Domingo 25 de septiembre. Matutina para adultos – Hazlo, y punto – 5
«Cuando subieron del agua, el Espíritu del Señor arrebató a Felipe y el eunuco no lo vio más; y siguió gozoso su camino. Pero Felipe se encontró en Azoto; y, al pasar, anunciaba el evangelio en todas las ciudades». Hechos 8: 39, 40
¿Cuál es el último principio para compartir tu fe de manera efectiva según el relato de Felipe y el eunuco etíope? Este:
Principio 7. Mantente listo a darte la vuelta y volver a empezar. La que le ocurrió a Felipe pone de manifiesto la enseñanza de Jesús: «A todo el que tiene, se le dará» (Luc. 19: 26). Eso explica por qué algunas personas siguen encontrando nuevas oportunidades de dar testimonio doquier van. No es que, de alguna forma, sean mejores que el resto de nosotros. Es, simplemente, que siguen poniéndose a disposición del Espíritu, el cual, como un buen empresario, elige invertir su tesoro en los que sistemáticamente producen dividendos, no en lo que se niegan a invertir lo que tienen.

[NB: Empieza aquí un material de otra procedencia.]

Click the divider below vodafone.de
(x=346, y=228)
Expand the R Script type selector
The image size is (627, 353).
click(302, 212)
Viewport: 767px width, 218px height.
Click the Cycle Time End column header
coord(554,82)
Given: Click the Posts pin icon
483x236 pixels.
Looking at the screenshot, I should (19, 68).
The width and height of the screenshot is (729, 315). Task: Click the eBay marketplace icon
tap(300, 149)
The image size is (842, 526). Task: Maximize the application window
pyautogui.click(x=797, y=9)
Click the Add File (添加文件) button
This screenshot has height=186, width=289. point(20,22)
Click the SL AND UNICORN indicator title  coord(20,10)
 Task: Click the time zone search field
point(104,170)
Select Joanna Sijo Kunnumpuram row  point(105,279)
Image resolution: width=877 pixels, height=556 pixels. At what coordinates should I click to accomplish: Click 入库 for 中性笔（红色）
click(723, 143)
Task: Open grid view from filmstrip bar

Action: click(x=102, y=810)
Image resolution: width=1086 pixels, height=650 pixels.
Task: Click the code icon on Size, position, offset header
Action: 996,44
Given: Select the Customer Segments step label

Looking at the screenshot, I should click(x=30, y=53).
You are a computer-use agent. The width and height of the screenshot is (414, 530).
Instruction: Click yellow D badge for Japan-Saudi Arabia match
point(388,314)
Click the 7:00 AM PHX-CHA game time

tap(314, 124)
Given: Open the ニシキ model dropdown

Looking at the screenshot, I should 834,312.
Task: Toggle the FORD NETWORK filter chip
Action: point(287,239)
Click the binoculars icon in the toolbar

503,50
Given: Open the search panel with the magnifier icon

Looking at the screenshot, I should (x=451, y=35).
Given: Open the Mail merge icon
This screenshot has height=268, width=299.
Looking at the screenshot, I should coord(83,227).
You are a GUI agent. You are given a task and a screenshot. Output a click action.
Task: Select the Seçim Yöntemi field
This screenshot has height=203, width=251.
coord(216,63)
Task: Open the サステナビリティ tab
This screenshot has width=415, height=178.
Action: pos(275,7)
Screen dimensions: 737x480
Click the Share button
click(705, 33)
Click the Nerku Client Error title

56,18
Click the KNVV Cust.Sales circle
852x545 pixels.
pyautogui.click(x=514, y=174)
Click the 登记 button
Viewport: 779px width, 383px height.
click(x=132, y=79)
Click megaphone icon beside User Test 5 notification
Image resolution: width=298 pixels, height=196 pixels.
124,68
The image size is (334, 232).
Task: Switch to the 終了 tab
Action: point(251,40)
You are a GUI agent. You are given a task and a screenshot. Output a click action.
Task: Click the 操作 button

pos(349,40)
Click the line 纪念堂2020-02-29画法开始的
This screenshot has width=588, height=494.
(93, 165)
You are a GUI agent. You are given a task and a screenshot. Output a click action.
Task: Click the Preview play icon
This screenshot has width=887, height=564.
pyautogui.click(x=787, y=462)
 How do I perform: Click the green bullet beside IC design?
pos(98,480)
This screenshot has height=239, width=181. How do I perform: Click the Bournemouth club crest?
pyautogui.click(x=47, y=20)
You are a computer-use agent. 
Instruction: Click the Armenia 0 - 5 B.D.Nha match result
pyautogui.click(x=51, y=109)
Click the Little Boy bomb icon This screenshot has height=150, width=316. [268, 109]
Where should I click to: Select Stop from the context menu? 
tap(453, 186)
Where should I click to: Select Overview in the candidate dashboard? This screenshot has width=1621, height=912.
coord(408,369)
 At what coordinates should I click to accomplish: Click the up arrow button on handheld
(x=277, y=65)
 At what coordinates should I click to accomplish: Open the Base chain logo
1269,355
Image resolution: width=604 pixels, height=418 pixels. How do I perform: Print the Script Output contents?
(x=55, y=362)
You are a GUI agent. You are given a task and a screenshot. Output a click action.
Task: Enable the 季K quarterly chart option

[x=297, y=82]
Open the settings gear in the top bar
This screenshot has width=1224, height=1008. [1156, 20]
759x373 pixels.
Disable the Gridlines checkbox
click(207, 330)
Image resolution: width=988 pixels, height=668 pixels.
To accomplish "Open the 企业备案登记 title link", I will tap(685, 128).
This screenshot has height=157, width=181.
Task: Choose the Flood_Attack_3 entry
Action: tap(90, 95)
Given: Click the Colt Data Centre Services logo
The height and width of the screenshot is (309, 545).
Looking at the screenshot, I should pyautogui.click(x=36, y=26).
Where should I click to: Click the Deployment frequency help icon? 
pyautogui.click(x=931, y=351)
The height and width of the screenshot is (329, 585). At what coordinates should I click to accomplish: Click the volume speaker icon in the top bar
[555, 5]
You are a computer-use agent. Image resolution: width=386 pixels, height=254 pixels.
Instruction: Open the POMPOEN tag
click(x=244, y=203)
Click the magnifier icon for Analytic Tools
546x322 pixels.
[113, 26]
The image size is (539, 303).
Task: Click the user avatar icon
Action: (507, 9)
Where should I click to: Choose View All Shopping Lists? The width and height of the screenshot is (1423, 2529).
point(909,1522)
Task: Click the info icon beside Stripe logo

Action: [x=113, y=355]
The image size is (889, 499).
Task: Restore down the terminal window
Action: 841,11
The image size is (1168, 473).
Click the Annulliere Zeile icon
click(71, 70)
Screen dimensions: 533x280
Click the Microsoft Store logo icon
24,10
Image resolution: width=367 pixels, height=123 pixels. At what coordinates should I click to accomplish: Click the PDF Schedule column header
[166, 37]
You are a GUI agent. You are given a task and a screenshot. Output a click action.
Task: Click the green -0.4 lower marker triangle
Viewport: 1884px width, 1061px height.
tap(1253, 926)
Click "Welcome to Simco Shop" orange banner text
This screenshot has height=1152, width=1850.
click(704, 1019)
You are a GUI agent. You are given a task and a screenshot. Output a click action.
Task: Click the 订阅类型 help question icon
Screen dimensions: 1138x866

Entonces, ¿qué tal si empezáramos cada día con esta humilde y sencilla oración: «Oh Dios, hoy te ofrezco mi vida y mi testimonio. Envíame a alguien que necesite conocer a Jesús y su verdad, o envíame a mí a esa persona. Amén»? Recuerda que compartir tu fe no se basa en tu capacidad, sino en tu disponibilidad. Esta oración en silencio al comienzo del día es simplemente un anuncio al Dios del universo de que si hay alguno de sus hijos de la tierra que necesite conocer a Jesús y su verdad, tú declaras: «Heme aquí, envíame a mí» (Isa. 6: 8). «No tengo ni idea de quiénes son ni de lo que necesitan, pero tengo la promesa de Jesús de que tu Espíritu traerá a mí instantáneamente las palabras que necesitas que yo diga en ese momento. Y, por eso, por la autoridad de tu llamamiento y su promesa, me pongo a tu disposición hoy».
Cuando me adentro en el día acordándome de elevar esta oración —y déjame que pulse el botón de pausa aquí: Confieso que hay días en que es lo más alejado de mi pensamiento, cuando todo lo que quiero es que me toque un asiento solitario en el avión sin ninguna interrupción o cuando todo lo que pienso es en cumplir mi agenda antes de que llegue la noche—. Pero cuando me acuerdo de ofrecerme a Dios como testigo suyo, ¡la gente con la que me encuentro y las historias que se producen me sorprenden aun a mí! Hace unos días, al comienzo de la mañana, elevé esa oración y, en un vuelo entre Chicago y Los Ángeles retrasado por la nieve, me senté junto a una desconocida que se desahogó conmigo contándome su experiencia de fe. Al acabar nuestra conversación, observó: «Alguien se aseguró de que perdiera mi vuelo para que pudiéramos charlar». Gracias a esa oración, yo supe quién era ese Alguien.